[START MATERIAL FOR THIS TASK]
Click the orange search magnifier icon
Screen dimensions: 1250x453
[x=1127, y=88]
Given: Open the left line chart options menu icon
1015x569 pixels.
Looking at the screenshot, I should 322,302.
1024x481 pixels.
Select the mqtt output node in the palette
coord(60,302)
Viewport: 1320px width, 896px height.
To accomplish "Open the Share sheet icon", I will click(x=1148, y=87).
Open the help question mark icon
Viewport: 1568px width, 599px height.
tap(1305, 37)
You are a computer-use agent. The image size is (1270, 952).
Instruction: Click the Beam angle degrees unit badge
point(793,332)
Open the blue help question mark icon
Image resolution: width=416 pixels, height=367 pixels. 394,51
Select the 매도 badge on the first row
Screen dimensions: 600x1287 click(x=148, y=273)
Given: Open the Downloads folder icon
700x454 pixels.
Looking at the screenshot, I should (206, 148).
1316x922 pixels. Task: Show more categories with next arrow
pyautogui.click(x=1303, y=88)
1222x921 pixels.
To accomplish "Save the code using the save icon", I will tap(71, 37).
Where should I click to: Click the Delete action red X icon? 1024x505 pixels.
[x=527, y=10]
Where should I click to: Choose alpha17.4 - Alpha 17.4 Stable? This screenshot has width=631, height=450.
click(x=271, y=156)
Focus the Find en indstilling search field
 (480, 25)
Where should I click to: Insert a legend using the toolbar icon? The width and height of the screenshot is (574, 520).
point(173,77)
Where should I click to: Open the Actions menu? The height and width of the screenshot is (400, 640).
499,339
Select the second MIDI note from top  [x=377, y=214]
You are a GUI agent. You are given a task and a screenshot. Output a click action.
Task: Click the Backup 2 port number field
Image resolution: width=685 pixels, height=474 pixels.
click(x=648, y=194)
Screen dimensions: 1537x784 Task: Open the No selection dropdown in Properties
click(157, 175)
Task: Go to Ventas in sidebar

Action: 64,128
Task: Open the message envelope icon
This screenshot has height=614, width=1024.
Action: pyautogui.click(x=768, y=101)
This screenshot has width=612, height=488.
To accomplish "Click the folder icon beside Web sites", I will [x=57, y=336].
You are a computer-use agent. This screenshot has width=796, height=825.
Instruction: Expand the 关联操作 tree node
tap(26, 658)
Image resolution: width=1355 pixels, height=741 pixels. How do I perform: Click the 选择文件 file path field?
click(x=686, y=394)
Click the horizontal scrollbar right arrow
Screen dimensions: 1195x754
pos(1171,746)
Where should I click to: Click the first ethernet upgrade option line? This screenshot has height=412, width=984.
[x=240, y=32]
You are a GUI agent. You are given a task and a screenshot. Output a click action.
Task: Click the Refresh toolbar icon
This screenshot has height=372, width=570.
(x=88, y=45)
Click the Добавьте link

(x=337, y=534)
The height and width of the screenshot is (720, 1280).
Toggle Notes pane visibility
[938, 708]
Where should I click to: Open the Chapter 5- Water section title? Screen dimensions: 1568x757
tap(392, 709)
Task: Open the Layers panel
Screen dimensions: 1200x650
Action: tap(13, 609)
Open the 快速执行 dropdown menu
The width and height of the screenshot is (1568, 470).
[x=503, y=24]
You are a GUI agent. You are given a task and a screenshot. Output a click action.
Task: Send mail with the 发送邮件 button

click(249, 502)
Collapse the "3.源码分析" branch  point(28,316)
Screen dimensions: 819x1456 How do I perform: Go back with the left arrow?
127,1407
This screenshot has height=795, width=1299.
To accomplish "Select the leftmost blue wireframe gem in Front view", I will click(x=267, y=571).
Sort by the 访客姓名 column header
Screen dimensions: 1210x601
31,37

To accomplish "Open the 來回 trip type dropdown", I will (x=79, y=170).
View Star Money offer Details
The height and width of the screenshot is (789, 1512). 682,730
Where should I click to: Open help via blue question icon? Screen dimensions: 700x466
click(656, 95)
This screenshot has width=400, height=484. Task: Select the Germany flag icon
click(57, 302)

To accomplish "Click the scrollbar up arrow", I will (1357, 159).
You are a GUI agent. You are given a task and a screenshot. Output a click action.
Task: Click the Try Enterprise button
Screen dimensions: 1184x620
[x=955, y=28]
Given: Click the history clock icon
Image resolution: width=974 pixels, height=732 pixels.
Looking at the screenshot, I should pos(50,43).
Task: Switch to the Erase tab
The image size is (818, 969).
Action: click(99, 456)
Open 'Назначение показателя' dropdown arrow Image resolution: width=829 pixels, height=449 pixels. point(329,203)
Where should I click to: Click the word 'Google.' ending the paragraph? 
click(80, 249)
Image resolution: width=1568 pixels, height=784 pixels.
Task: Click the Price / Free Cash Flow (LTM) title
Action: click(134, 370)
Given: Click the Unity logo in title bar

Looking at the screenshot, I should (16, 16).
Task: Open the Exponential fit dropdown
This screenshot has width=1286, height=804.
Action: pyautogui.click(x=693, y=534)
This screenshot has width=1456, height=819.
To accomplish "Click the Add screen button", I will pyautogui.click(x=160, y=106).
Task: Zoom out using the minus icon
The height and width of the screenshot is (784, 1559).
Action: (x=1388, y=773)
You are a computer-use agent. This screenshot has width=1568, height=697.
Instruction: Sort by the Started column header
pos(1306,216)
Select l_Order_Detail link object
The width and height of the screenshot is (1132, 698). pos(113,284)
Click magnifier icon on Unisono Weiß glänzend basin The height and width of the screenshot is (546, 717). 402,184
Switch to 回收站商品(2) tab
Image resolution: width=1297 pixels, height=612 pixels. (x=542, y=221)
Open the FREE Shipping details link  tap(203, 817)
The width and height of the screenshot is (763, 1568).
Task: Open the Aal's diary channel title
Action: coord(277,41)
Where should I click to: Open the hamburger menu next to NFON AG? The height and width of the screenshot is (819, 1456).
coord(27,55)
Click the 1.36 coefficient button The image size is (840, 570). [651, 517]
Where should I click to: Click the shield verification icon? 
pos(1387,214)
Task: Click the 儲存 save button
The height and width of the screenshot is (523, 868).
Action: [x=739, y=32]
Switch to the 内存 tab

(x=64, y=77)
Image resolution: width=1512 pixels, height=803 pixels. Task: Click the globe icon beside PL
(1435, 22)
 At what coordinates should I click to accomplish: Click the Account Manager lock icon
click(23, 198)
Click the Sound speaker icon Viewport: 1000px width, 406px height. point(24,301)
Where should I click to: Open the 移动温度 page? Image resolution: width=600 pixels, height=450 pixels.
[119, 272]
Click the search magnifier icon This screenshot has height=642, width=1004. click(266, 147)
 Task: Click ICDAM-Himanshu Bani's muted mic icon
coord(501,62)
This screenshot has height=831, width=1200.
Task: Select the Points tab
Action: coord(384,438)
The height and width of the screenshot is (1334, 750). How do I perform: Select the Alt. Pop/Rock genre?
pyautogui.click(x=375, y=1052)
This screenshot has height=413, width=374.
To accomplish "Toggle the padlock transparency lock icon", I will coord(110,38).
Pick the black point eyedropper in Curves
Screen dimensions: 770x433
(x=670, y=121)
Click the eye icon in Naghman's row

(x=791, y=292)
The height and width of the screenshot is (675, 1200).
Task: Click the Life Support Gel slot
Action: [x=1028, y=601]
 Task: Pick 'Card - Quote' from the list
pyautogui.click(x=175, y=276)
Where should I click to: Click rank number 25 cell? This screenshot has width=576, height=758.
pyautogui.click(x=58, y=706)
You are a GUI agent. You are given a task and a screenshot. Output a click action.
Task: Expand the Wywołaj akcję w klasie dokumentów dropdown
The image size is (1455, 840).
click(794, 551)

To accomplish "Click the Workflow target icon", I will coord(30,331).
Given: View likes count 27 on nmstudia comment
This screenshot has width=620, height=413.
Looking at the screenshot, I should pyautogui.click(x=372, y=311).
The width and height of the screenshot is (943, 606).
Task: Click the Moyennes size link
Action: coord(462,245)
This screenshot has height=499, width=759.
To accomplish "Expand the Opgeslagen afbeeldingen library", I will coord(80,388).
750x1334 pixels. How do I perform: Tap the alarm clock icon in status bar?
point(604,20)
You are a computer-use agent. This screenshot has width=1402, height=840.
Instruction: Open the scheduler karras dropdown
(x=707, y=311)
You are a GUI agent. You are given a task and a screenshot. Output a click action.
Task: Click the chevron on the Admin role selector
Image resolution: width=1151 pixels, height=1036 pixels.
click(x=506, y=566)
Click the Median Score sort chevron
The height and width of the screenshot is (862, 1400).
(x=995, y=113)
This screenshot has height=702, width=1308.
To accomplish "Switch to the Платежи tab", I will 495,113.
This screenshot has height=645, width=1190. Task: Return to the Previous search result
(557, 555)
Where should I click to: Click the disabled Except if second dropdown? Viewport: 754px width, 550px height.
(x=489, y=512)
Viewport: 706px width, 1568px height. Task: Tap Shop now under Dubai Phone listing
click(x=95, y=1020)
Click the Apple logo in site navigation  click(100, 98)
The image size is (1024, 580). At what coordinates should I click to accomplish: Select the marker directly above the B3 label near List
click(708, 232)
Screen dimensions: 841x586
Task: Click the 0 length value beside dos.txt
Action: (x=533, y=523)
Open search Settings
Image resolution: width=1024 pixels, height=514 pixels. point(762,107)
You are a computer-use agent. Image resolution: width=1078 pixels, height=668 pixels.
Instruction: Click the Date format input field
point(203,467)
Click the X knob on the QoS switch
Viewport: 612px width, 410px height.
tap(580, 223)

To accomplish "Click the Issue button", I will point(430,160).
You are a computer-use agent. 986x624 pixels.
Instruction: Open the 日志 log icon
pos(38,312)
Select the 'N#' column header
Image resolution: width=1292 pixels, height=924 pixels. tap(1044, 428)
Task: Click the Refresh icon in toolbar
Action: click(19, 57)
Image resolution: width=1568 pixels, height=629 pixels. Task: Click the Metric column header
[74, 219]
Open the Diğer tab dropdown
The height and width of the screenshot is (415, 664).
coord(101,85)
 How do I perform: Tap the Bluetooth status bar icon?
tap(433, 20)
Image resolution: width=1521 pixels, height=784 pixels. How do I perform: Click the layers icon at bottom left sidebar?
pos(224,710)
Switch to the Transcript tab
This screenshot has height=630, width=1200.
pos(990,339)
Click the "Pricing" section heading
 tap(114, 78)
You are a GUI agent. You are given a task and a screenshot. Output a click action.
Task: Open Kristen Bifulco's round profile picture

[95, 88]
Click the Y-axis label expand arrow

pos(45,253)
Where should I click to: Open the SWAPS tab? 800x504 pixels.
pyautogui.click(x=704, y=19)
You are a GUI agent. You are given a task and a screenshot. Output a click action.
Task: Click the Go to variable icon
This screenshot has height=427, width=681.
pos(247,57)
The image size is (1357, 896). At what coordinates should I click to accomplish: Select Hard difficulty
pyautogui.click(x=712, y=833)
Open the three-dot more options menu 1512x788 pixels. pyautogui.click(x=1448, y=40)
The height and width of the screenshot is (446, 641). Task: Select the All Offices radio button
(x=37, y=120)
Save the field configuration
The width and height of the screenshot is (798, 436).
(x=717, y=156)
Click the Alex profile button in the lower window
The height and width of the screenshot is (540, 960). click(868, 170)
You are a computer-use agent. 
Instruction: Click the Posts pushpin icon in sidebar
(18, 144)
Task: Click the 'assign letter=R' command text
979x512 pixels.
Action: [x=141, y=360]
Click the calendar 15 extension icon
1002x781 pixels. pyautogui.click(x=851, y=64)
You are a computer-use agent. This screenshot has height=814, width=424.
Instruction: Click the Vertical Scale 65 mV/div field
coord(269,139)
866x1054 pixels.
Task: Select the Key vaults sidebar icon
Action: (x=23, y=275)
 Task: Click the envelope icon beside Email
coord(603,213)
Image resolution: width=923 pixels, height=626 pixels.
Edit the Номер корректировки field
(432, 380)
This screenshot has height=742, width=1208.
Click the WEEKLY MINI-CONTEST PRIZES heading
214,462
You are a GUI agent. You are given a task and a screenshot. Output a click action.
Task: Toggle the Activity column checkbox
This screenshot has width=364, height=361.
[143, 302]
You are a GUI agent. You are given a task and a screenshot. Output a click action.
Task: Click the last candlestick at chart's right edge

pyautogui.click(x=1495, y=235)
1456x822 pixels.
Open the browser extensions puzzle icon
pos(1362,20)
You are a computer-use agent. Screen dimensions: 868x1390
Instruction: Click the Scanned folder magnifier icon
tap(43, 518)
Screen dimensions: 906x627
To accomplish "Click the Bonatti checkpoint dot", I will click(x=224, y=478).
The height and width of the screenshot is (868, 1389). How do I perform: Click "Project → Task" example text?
[END MATERIAL FOR THIS TASK]
TASK TO COMPLETE
Reproduce the lines between the one holding "Where should I click to: Click the word" and the one holding "Image resolution: width=1297", inclusive, with no changes.

WORKED ANSWER
Where should I click to: Click the word 'Google.' ending the paragraph? 
click(80, 249)
Image resolution: width=1568 pixels, height=784 pixels.
Task: Click the Price / Free Cash Flow (LTM) title
Action: click(134, 370)
Given: Click the Unity logo in title bar

Looking at the screenshot, I should (16, 16).
Task: Open the Exponential fit dropdown
This screenshot has width=1286, height=804.
Action: pyautogui.click(x=693, y=534)
This screenshot has width=1456, height=819.
To accomplish "Click the Add screen button", I will pyautogui.click(x=160, y=106).
Task: Zoom out using the minus icon
The height and width of the screenshot is (784, 1559).
Action: (x=1388, y=773)
You are a computer-use agent. This screenshot has width=1568, height=697.
Instruction: Sort by the Started column header
pos(1306,216)
Select l_Order_Detail link object
The width and height of the screenshot is (1132, 698). pos(113,284)
Click magnifier icon on Unisono Weiß glänzend basin The height and width of the screenshot is (546, 717). 402,184
Switch to 回收站商品(2) tab
Image resolution: width=1297 pixels, height=612 pixels. (x=542, y=221)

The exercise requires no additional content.